Due to its relatively simple structure and rapid rate of reproduction, the bacteria E. coli are favored in scientific research. The bugs have been used to do everything from creating antibiotics to manufacturing propane to serving as the engines behind the creation of a natural deep blue dye known as indigoidine. Now, researchers have paired E. coli with robots to create a power duo that just might revolutionize the production of serine, a key amino acid used in manufacturing.

Serine is found in all human beings where it's used to create proteins. It has also found a home in the manufacturing sector though, where it is used as a moisturizer in lotions and an ingredient in detergents. What's more, because it is easily converted into other chemicals like plastics, it provides another avenue to creating products in a more environmentally friendly way than relying on petrochemicals.

Currently, serine can be produced by microbes chewing on glycine, another amino acid. However, the process involves needing to raise a large crop of the bugs and then adding the chemically-produced glycine to the mix, which is fairly costly. Researchers at the Technical University of Denmark (TUD) have found what they believe is a more affordable option.

"We have shown that our E. coli cells can use regular sugar and even residues from sugar production, molasses, in lower concentrations," says TUD's Hemanshu Mundhada, lead study author. "And we have seen promising results with less expensive sugars, which makes it even more attractive to produce serine in E. coli."

Because E. coli can divide every 20 to 60 minutes, raising a large colony is a relatively fast process. However, serine is toxic to the bacteria so it hasn't been used as an engine to create the amino acid because it simply dies off as serine concentrations increase.

To overcome this challenge, the researchers used a process called Adaptive Laboratory Evolution or ALE. Through this process, the E. coli cells were exposed to increasing concentrations of serine every time they showed resistance to lower dosages. In this ladder-style approach, the end result is a colony of E. coli that could withstand high concentrations of serine.

But executing the ALE process requires moving the E. coli to higher and higher concentrations at very precise times. So precise, in fact, that robots were assigned the task.

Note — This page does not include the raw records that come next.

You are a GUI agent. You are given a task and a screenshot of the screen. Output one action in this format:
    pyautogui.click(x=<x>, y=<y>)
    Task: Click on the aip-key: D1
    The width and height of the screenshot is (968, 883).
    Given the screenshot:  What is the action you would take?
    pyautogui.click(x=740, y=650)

"Cell growth must be monitored 24 hours a day, and the cells must be transferred to new mediums at a certain time of growth," said Mundhada. "Moreover, we have so many samples, it would be almost impossible to monitor all the cells manually. Therefore, it is crucial that we use ALE robots."

After the robots did their job raising the serine-resistant bacteria, the new, tougher E. coli cells were genetically engineered to produce 250 to 300 g (about 9-11 oz) of serine for every kilogram of sugar they were fed. The researchers say this is the largest productivity ratio ever achieved for the chemical.

The DUT team is now working with a company to refine the process for large-scale serine production. Their work has been published in the journal, Genetic Engineering.